Just as a solid economy was the key to President Clinton's victory, so reasonable public contentment with a fairly productive Congress was the main reason why in the 34 Senate races of 1996, only one incumbent was defeated - and on the House side, why the vast majority of conservative, and supposedly highly vulnerable, Re- publican freshmen will return to take their seats in the 105th Congress in January.
With just one razor-close contest in Oregon to be declared, the Republicans actually made a net gain of two in the Senate. And if, as expected, the Oregon seat falls its way, the party will have a majority of 55 to 45; short of the 60 votes required to break filibusters, but enough to ensure Republican control of key committees.
In the House, final results may not come until run-off elections next month in half a dozen Texas districts. But the Republicans have already secured 221 seats, three more than the overall majority of 218. With 12 seats undecided, the best Democrats can hope is to reduce the Republican margin from 36 in the previous Congress to between 15 and 20.
In both chambers, however, the pattern reflected the great shift in the American political map of the last two decades, a growing Republican strength in the south that made up for setbacks elsewhere. On Tuesday, the party picked up two of four open Democratic Senate seats in the South, and enough Democratic House seats in the region to offset losses in the North-east, the Mid-west and California.
Whether by accident or design, the voters have ordered up another two years of divided government. Indeed, after the budget row which produced two shutdowns of the federal government last winter, the last phase of the 104th Congress was especially fruitful, delivering welfare and healthcare reform, and the biggest overhaul of media and telecommunications regulations in half a century. The electorate now demands more of the same from the White House and Capitol Hill.

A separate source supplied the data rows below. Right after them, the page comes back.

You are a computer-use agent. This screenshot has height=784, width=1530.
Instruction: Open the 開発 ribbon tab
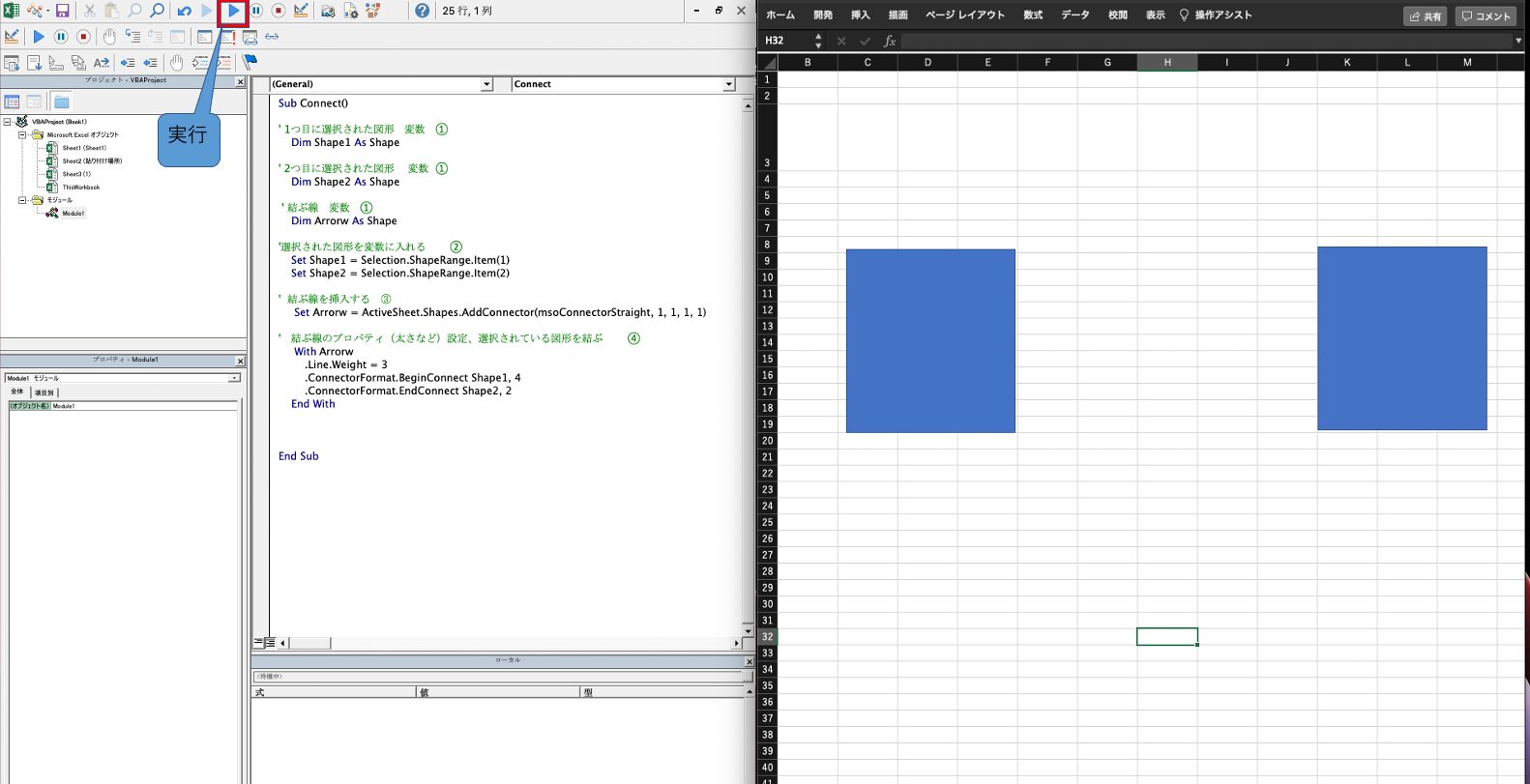822,15
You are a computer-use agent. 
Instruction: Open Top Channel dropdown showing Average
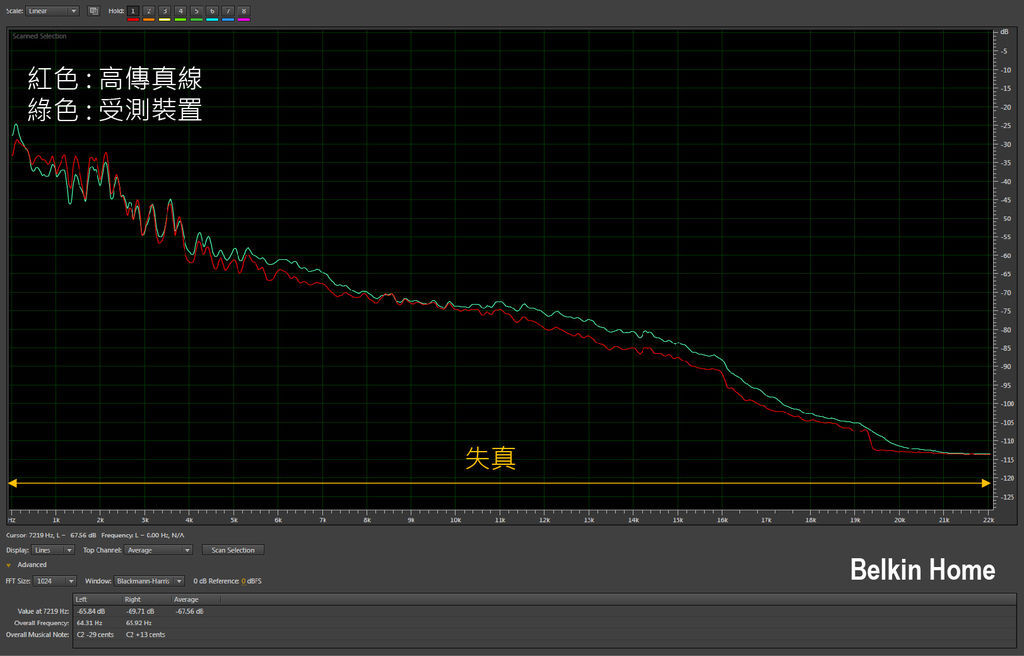159,550
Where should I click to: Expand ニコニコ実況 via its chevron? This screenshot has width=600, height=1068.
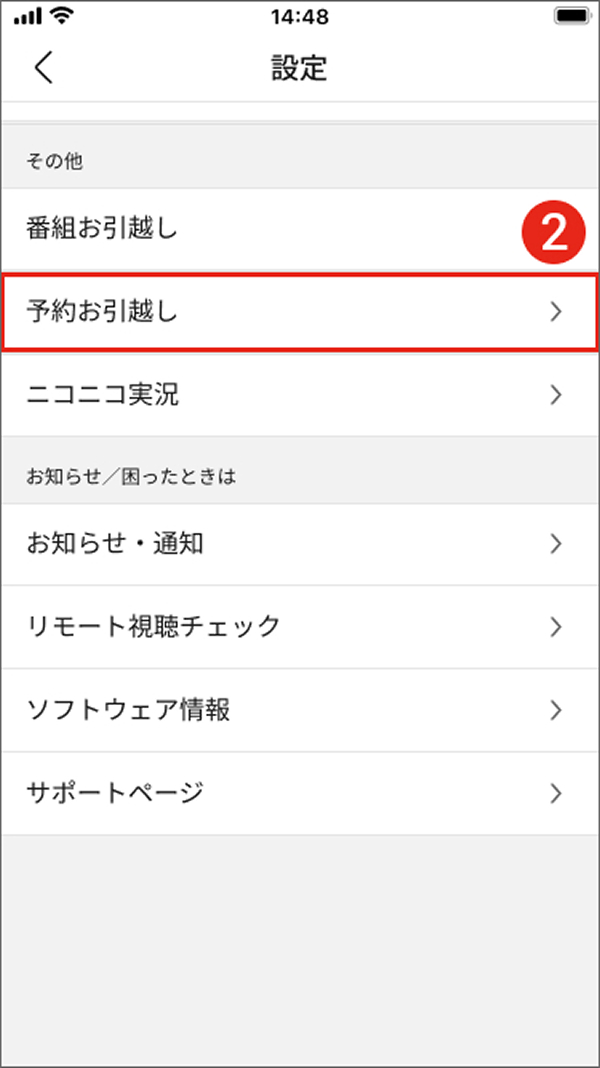point(557,394)
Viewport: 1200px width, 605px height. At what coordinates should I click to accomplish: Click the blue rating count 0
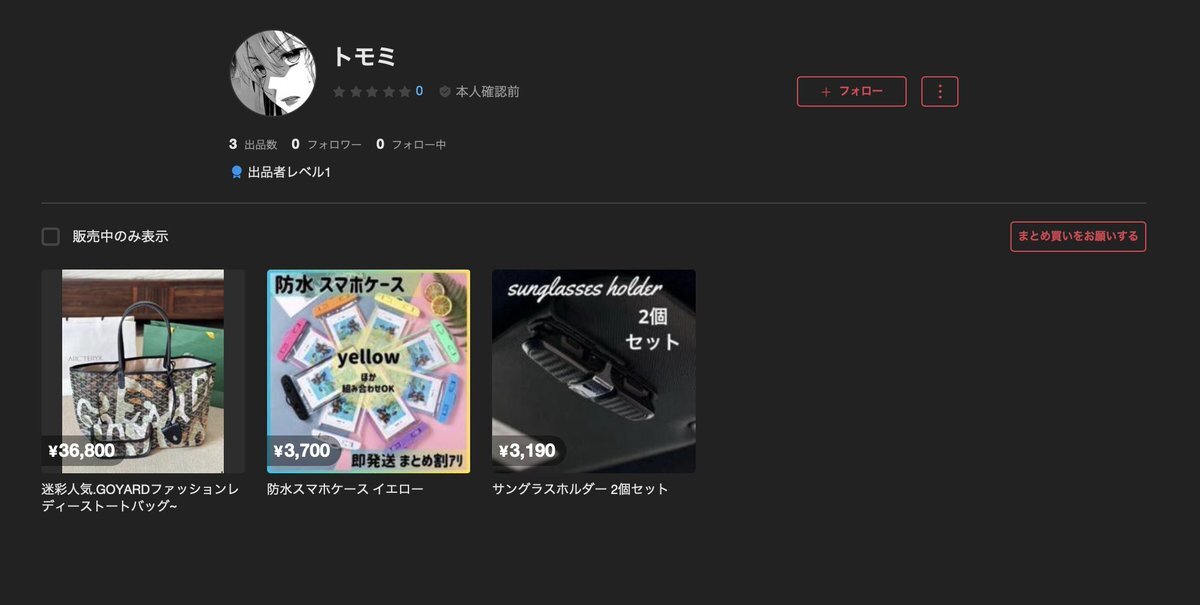[419, 91]
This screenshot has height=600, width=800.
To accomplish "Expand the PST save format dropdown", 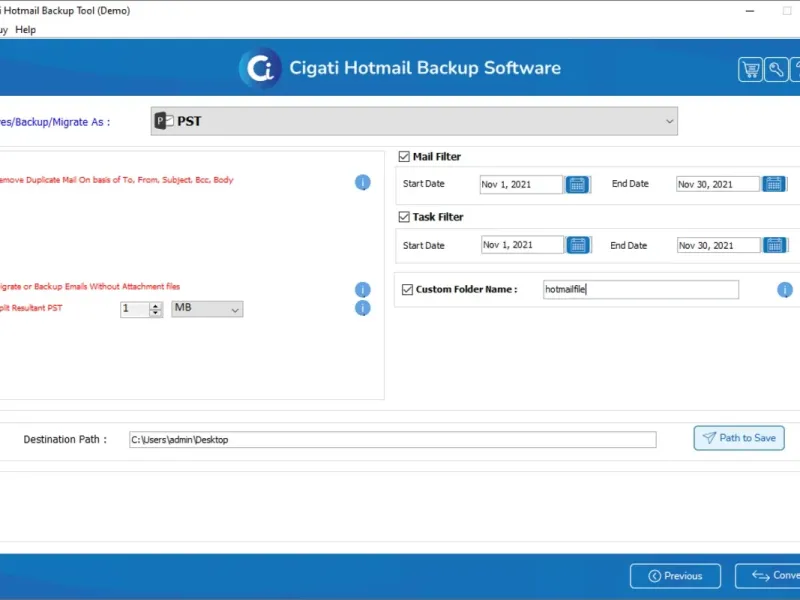I will click(x=669, y=121).
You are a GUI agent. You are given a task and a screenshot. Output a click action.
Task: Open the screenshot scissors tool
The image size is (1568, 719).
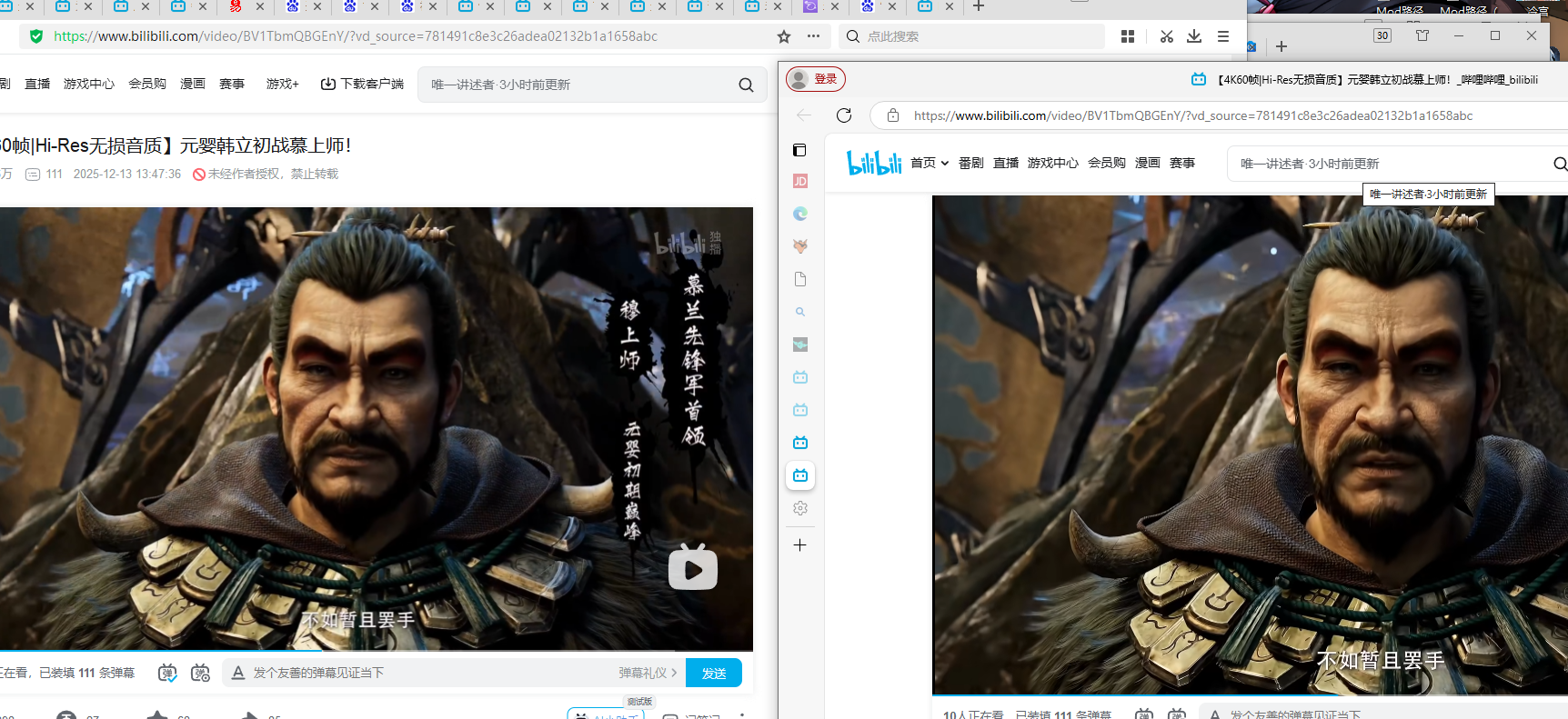click(x=1166, y=36)
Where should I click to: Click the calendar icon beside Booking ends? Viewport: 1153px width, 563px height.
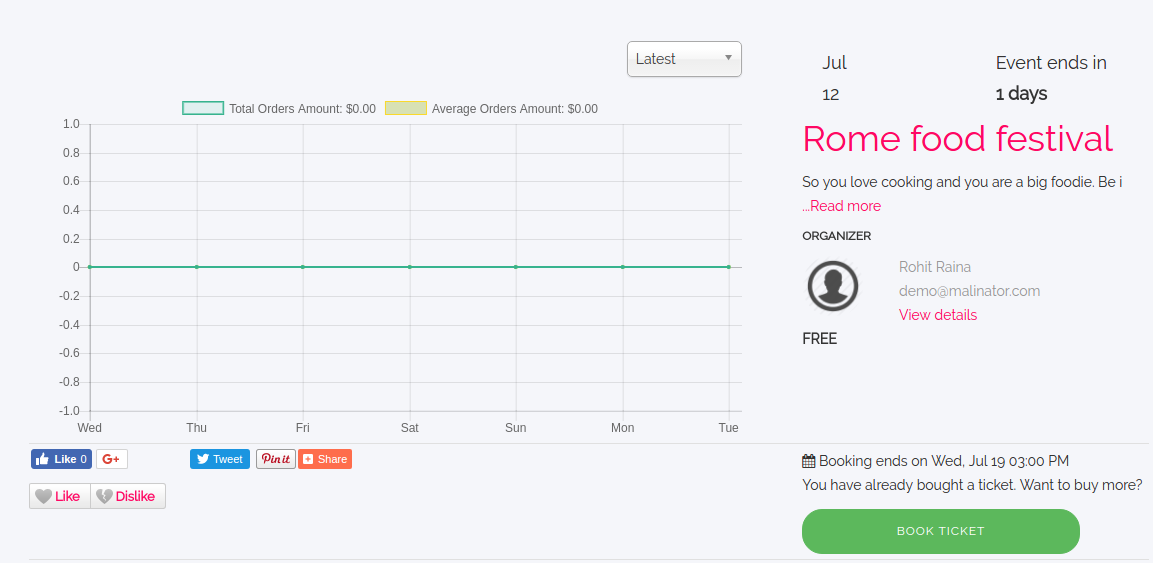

The only sitting Senator to be toppled was the Republican Larry Pressler in South Dakota. Every other grandee survived - from John Kerry who secured a solid 53-44 win over Massachusetts Governor, William Weld, to 75-year- old Jesse Helms in North Carolina, who for the second successive time beat Harvey Gantt, the black former mayor of Charlotte.
In South Carolina, the 93-year-old Strom Thurmond - who ran for President on the segregationist States Rights ticket in 1948 - was easily re-elected to an eighth term, while in the New Jersey seat vacated by Bill Bradley, Democrat Bob Torricelli defeated Richard Zimmer in a $20m mudfight featuring the nastiest negative advertising of Campaign 96.
The outcome is also a small consolation for Bob Dole. His Presidential ambitions plainly doomed for months, he none the less hurled himself into a last-minute campaigning frenzy that might have broken a man half his age. It did not save him, but won enough votes to save the Republican Congress.
How Congress is changing
SENATE
Dem Rep Other
Won 13 20 0
Leading 0 1 0
Holdover 32 34 0
- - -
Trend 45 55 0
Current 47 53 0
Net Change -2 +2 0
HOUSE
Dem Rep Other
Won 200 222 0
Leading 8 3 0
- - -
Trend 208 225 0
Current 198 236 1
Net Change +10 -10 0
NOTE: The trend line gives the anticipated new party division, calculated by adding the number of races which each party has won or is leading.